Funding

Sep. 23, 2016 7:58 am

Small businesses owners can cut serious loan app time with this new city service

Philadelphia Capital Consortium is the city's new tool to connect small business owners with lenders.

Too much paperwork, too little time.

(Photo by Flickr user LornaRphoto, used under a Creative Commons license)

You’re a small business owner. You need more capital to grow, but you just don’t have the time to sit down and fill out all those loan applications.

How are you supposed to chip away at a fat stack of 30 to 40 loan applications when you’re busy owning and operating your business — especially when you don’t know which of those lenders will have an interest in giving you a loan?

The City of Philadelphia has recognized this as a problem. That’s why the Department of Commerce and a network of community lenders have come together to streamline the process. They’re calling themselves the Capital Consortium — a coalition of nonprofit and for-profit lenders working to improve access to capital for local small businesses.

Some of those partners include a handful of local banks, credit unions, The Enterprise Center, Impact Services, Kiva, community development financial institutions like Reinvestment Fund, and many more.

Capital Consortium

“Time is a big factor in completing these applications, and small businesses don’t really want or need to fill out so many,” said Jonathan Snyder, the city’s director of business financial resources. “This is a way to reach out to many lending partners all at once.”

Essentially, Capital Consortium is a citywide referral service. It doesn’t cancel out the need to fill out loan applications, but it does connect you with the lenders who are more likely to work with you.
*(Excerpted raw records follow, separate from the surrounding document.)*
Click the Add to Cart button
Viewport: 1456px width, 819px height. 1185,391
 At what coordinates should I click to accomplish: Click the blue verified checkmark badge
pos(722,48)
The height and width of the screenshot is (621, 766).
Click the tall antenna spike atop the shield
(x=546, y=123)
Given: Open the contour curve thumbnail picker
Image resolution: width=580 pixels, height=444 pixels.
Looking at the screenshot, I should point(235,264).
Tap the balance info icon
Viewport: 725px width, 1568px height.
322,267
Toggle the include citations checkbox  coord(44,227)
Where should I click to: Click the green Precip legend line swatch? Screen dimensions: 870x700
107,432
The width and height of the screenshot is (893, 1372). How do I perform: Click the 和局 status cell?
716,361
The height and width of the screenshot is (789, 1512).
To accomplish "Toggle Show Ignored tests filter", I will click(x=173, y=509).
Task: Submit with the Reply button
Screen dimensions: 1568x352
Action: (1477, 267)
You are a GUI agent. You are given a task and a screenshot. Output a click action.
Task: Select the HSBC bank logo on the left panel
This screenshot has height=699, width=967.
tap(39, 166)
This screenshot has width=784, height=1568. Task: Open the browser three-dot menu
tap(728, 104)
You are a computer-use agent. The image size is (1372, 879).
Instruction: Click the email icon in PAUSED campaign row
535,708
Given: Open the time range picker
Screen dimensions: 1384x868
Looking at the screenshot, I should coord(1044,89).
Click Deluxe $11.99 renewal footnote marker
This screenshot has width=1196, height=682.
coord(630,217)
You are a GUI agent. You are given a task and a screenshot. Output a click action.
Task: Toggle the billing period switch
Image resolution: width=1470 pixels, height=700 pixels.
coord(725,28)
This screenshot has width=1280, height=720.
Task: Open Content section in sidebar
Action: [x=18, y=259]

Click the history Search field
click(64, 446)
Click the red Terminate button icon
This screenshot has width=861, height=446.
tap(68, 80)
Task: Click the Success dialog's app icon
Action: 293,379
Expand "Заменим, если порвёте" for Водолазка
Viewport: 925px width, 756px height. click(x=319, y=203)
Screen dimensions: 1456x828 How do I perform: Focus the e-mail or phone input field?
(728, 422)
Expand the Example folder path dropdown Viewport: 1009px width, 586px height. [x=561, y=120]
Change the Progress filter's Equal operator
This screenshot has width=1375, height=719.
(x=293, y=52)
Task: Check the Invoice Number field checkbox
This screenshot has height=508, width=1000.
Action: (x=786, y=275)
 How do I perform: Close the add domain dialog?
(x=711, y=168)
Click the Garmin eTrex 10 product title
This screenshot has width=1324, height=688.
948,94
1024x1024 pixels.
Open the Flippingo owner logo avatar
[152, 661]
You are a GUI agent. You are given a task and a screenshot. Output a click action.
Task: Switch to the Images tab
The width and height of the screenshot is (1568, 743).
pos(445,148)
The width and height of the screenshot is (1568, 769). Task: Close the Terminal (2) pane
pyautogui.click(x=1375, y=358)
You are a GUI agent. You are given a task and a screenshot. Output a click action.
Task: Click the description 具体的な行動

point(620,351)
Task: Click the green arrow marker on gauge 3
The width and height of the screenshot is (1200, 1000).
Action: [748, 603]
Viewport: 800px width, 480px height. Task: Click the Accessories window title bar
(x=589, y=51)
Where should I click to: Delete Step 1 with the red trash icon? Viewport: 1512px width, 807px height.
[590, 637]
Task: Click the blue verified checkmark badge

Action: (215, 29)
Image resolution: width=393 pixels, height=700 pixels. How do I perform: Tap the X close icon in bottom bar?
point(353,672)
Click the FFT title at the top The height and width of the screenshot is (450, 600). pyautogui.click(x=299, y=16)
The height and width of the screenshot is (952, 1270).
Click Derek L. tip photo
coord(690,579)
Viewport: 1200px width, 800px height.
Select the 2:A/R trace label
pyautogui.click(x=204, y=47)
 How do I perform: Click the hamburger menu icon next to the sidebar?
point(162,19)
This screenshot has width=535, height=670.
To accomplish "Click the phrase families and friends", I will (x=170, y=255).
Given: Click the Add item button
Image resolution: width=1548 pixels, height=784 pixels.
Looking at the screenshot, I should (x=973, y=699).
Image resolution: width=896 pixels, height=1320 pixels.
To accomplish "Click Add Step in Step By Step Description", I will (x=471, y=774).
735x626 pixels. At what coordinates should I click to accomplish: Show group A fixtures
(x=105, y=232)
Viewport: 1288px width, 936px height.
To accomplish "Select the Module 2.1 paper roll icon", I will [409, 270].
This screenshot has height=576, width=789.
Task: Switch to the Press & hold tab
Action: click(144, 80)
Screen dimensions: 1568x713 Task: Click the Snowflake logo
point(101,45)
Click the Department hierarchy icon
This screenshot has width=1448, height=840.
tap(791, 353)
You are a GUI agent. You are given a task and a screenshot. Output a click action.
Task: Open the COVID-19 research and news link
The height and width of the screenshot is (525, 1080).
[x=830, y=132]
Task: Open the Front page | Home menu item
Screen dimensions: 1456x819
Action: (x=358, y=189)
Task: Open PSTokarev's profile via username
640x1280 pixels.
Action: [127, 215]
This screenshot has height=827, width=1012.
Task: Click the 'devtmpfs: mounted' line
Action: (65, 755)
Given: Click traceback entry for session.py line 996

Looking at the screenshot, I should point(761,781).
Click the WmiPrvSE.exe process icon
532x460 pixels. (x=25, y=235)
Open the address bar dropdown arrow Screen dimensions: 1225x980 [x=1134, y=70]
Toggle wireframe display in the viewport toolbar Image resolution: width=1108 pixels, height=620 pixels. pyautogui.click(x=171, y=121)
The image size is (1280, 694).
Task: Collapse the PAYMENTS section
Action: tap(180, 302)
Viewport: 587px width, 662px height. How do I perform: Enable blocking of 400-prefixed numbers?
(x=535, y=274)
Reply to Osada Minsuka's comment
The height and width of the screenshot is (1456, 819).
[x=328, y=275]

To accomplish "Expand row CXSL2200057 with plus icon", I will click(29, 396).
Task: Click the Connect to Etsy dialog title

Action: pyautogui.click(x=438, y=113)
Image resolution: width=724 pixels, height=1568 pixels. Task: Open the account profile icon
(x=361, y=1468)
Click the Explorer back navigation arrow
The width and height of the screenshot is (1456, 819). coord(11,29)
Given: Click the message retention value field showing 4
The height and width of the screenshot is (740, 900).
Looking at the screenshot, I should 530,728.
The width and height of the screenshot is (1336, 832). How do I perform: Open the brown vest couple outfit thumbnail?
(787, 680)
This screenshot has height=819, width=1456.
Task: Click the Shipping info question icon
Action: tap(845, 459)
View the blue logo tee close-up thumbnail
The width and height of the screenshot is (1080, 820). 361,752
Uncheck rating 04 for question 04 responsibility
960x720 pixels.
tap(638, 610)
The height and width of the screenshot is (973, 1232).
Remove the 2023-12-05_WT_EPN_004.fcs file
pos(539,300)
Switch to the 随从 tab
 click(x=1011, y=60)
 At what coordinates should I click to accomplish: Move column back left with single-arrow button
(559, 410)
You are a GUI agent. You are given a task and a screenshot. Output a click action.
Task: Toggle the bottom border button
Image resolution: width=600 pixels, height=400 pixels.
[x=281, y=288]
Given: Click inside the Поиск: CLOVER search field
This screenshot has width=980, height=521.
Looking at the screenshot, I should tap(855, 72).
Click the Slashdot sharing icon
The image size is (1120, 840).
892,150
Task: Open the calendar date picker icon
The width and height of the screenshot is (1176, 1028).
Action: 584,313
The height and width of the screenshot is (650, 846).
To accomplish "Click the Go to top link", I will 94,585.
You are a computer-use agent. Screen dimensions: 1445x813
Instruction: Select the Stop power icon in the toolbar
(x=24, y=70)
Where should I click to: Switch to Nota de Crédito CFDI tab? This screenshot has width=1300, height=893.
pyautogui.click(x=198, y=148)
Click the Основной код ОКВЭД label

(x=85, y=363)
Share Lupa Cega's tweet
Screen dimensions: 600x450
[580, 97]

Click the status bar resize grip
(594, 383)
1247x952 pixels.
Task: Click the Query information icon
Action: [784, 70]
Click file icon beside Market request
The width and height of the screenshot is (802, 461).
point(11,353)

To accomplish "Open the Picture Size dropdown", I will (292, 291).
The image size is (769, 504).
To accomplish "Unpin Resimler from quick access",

Snyder said aside from the Small Business Association‘s SBA LINC service, which connects businesses with SBA lenders, no city has anything quite like this.

“If the lenders are interested in working with you, you’ll have an opportunity to choose from many different lenders and many different products and you can pick which loan is best for you,” said Snyder. “It’s a way of making connections. And hopefully, a time saver.”